* **Текст для чтения**:
──────────
Стилями Д. Н. Шмелев называет только функциональные сти­ли, которые (все вместе) по своей языковой организации имеют существеннейшие отличия как от языка художественной литерату­ры, так и от разговорной речи.

Как уже говорилось, главной отличительной особенностью языка художественной литературы является его особая по сравнению со всеми другими разновидностями предназначенность. Вся организация языковых средств в художественной литературе подчинена не просто передаче содержания, а передаче художественными средствами. Главная функция языка художественной литературы — эстетическая (или поэтическая). С этой целью в языке художественной литературы могут использоваться не только функциональные разновидности литературного языка, но и нелитературные формы национального языка: диалекты, просторечие, жаргонизмы и др. интересный пример обыгрывания эле­ментов официально-делового стиля в художественных целях В. Шук­шиным в рассказе «Чудик» приводит в одной из своих работ Д. Н. Шмелев:

«В аэропорту Чудик написал телеграмму жене:

«Приземлился. Ветка сирени упала на грудь, милая Груша, меня не забудь. Васятка».

Телеграфистка, строгая сухая женщина, прочитав телеграм­му, предложила:

— Составьте иначе. Вы — взрослый человек, не в детсаде.

— Почему? — спросил Чудик. — Я ей всегда так пишу в пись­мах. Это же моя жена!.. Вы, наверное, подумали...

— В письмах можете писать что угодно, а телеграмма — это вид связи. Это открытый текст.

Чудик переписал:

«Приземлились. Все в порядке. Васятка».

Телеграфистка сама исправила два слова: «Приземлились» и «Васятка». Стало: «Долетели. Василий».
──────────
* **Представленные данные**:
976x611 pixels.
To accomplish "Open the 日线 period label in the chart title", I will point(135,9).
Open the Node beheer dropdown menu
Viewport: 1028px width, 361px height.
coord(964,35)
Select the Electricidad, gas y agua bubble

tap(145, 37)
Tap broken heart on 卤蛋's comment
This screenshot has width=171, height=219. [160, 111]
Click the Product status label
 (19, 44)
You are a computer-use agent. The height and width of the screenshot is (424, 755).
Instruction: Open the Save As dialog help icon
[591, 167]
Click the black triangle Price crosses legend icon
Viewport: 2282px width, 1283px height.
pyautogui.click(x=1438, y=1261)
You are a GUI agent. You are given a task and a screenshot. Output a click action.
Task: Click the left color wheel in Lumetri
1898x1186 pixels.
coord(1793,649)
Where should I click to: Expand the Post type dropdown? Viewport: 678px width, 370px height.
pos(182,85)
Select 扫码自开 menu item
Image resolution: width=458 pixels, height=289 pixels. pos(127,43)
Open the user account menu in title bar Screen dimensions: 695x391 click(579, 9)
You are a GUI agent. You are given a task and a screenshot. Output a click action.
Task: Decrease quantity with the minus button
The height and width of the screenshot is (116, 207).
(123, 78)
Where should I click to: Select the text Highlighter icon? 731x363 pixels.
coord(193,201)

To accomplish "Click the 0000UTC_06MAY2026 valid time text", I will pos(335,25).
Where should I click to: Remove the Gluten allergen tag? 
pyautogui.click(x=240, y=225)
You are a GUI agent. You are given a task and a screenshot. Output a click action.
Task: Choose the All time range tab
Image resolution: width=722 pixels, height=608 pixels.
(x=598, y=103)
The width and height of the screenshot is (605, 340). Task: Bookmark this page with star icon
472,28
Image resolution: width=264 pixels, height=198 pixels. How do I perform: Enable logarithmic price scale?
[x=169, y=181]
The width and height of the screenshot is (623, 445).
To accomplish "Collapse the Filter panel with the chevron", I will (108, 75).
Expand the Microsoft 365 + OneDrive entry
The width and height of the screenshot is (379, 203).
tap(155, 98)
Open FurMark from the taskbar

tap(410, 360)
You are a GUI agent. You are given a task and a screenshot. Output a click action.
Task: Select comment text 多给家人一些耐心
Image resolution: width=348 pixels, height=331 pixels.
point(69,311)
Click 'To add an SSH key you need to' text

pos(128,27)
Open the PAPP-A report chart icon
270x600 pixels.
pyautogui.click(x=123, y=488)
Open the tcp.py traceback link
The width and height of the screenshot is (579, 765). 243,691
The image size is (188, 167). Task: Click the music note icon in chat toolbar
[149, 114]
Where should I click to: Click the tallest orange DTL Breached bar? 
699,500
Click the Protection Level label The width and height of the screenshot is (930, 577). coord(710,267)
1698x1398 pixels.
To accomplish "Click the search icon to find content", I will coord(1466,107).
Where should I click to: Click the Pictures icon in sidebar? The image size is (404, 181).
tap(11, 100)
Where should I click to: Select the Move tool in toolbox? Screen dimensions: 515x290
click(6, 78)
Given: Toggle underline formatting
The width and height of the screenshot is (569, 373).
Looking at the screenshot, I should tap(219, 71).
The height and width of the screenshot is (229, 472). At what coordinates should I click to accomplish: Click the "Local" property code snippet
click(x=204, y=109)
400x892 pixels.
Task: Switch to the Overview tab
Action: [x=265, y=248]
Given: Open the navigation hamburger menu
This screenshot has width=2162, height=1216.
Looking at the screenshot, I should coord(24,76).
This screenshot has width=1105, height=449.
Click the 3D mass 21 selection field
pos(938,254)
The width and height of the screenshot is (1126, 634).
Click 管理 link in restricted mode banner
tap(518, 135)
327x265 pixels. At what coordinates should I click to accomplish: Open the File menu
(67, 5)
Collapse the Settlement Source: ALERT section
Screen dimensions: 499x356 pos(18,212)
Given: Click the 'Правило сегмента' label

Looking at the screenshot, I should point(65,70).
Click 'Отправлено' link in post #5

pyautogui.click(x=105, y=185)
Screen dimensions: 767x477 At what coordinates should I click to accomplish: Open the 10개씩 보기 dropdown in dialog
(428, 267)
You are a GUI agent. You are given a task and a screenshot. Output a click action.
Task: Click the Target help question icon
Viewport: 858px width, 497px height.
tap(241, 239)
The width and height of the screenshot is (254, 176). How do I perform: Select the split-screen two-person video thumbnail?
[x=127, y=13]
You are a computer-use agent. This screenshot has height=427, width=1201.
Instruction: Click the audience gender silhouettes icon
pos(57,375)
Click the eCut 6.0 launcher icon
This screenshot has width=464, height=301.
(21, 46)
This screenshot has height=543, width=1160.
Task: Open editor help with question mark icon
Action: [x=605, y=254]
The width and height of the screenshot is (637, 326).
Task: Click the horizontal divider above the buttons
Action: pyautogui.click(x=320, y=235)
──────────
* **Условие задания**: Перепишите часть текста о языке художественной литературы, начиная со слов «Телеграфистка, строгая сухая» и продолжая вплоть до слов «Вы, наверное, подумали...», везде заменив «Телеграфистка» на «Служащая». Материал здесь никакой роли не играет.

* **Ответ к упражнению**:
Служащая, строгая сухая женщина, прочитав телеграм­му, предложила:

— Составьте иначе. Вы — взрослый человек, не в детсаде.

— Почему? — спросил Чудик. — Я ей всегда так пишу в пись­мах. Это же моя жена!.. Вы, наверное, подумали...